6 Responses to “The Way of the Fool: Ignoring Climate in Infrastructure”

  1. Speaking of large air-conditioning units, another consideration is how they hold up against the increasing strength of winds and ever more intense storms. Where I worked at a large defense contractor near Fort Worth, a sudden downdraft blew one of the A/C units off the top of the building, taking with it a gas pipe, and we had to evacuate. Fortunately, nothing caught fire.

    Fort Worth is in tornado alley. Yet, I saw no attempt to construct buildings that could survive tornadoes.

    Furthermore, where I worked, the bathrooms were the only storm shelters, and since they were few and far between and could hold only a small fraction of the employees, we were instructed that in the event of a tornado we were to go out to the main hallway, which was along the side wall of the building, and gather against the concrete brick wall. These concrete brick walls are famous for collapsing on people during tornadoes. And, to top it off, there was nothing between our heads and the roof of the building, except for the wires, pipes, and ducts that would rain down on us in the event the roof blew away.

    People need to have a good look at state laws that regulate the construction of manufacturing plants.

  2. Sir Charles Says:

    Seems to be a nationwide disease that people in charge don’t give a fuck about the general public and the environment. No accountability whatsoever…

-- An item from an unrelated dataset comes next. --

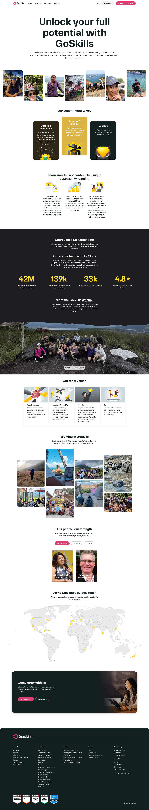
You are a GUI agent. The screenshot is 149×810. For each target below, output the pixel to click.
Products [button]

    The EPA debunked Administrator Pruitt’s latest climate misinformation

  3. Sir Charles Says:

    Meanwhile, a new study of 25 years of data suggests that sea level rise is accelerating faster than anticipated, leading to twice as much sea level rise by the end of this century as previously expected.

  4. Sir Charles Says:

    More Burnie or bust

    => Trump’s Proposed Budget Slashes Funding for Clean Energy Programs

    The Trump administration’s proposed 2019 budget would cut clean energy programs like the Office of Energy Efficiency and Renewable Energy and the Advanced Research Projects Agency-Energy. More funding in the Department of Energy’s budget would go to fossil energy research and development.

  5. J4Zonian Says:

    “a dissident shareholder petitioned the board of Exxon…imploring it to develop a plan to reduce carbon dioxide emissions from its production plants and facilities.

    The board’s response: Exxon had studied the science of global warming and concluded it was too murky to warrant action.”

    Lying to a shareholder is a felony, I believe. In some states and countries all the deaths that follow related to climate change may be felony murders that Exxon’s officials are guilty of.

    I wonder if it’s possible to revoke the corporate charter for Exxon and all the other fossil fuel, agrochemical and other corporations guilty of this and other crimes.

    I also wonder if there’s a similar crime for a government official ignoring his or her oath to protect the Constitution and the people of the US and lying to them if that results in damages and deaths. Besides treason, that is.